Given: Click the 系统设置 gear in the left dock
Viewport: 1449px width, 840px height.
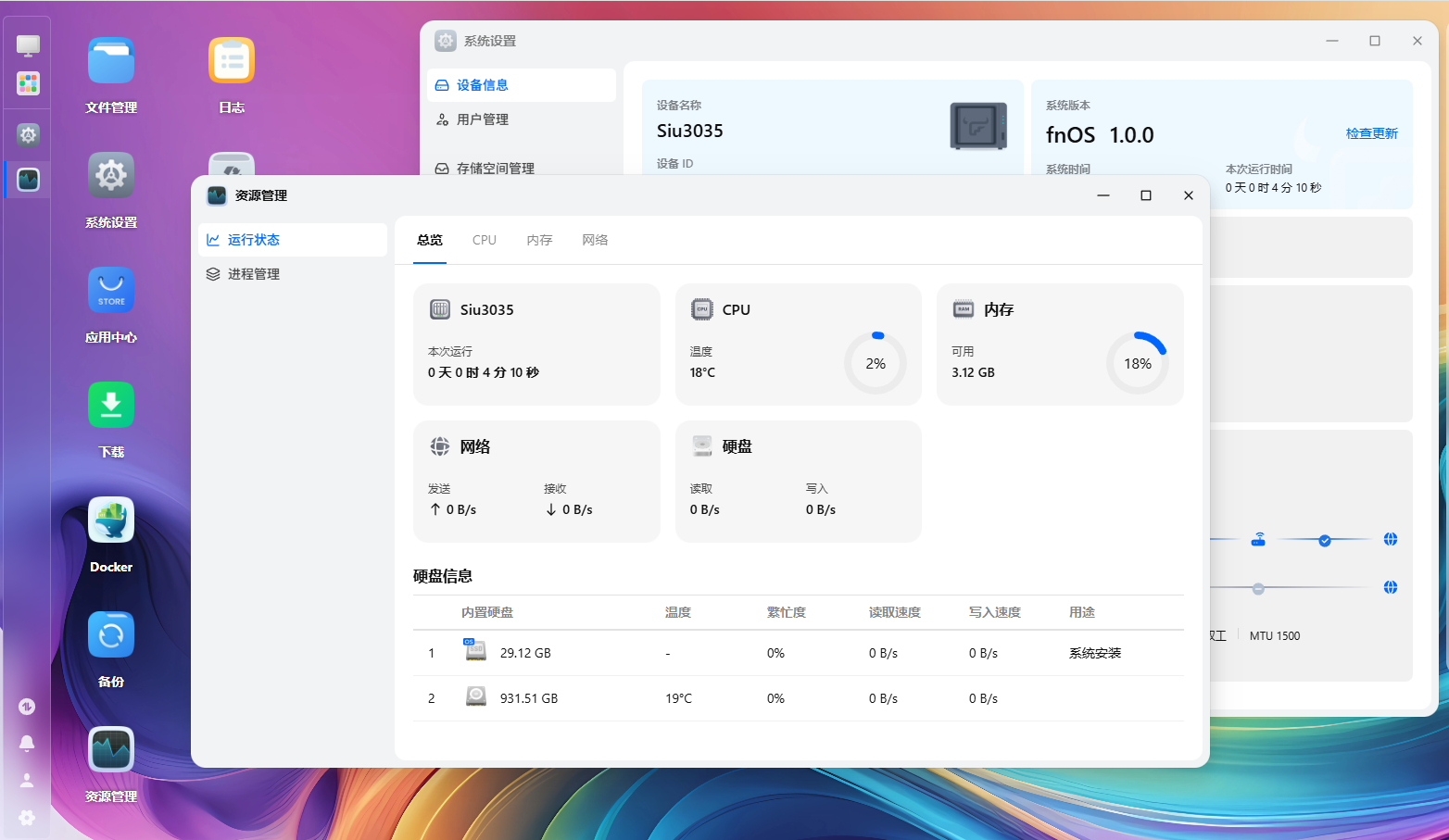Looking at the screenshot, I should click(29, 135).
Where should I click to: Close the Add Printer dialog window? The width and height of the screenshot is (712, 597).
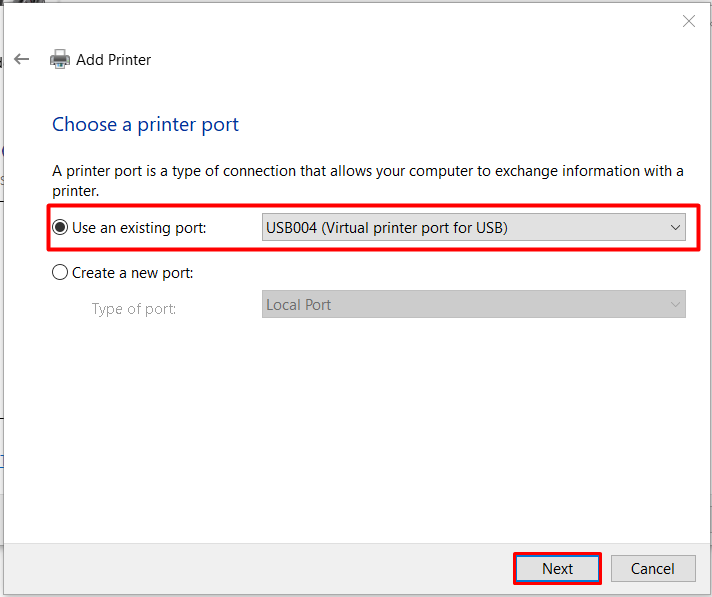[688, 21]
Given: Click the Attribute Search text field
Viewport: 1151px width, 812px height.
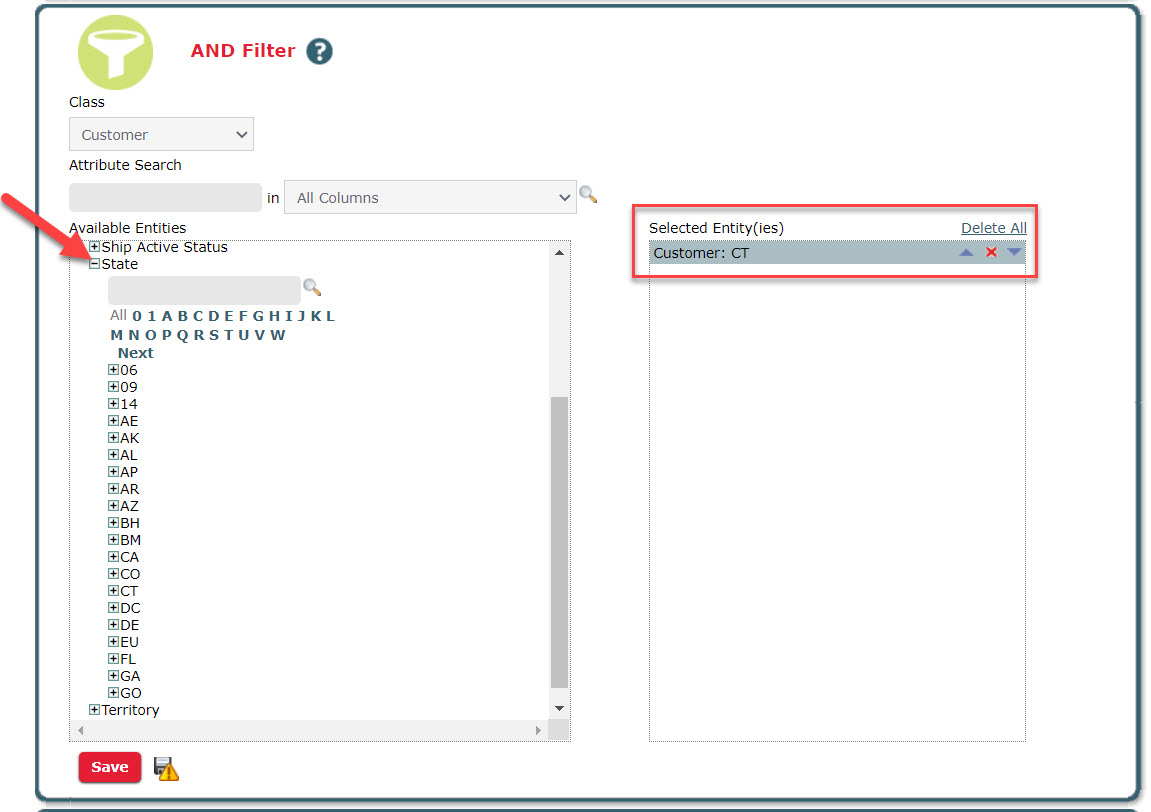Looking at the screenshot, I should coord(165,198).
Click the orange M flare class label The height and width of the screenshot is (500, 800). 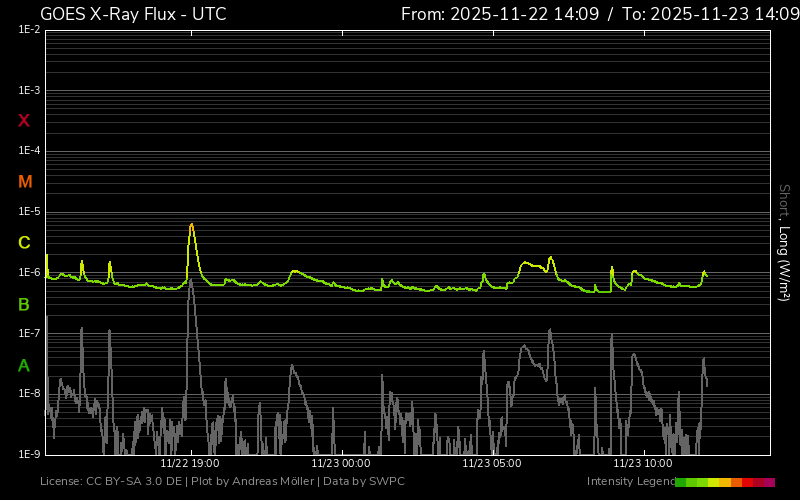[x=25, y=182]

====

_Required action:_ Print from the line containing "Viewport: 1449px width, 840px height." through the line containing "Given: Click the Attribute Search text field" in the data above, exactly as the lines stand, and omit every picture.

_Response to this task:_
Viewport: 1449px width, 840px height.
Looking at the screenshot, I should click(29, 135).
Where should I click to: Close the Add Printer dialog window? The width and height of the screenshot is (712, 597).
[688, 21]
Given: Click the Attribute Search text field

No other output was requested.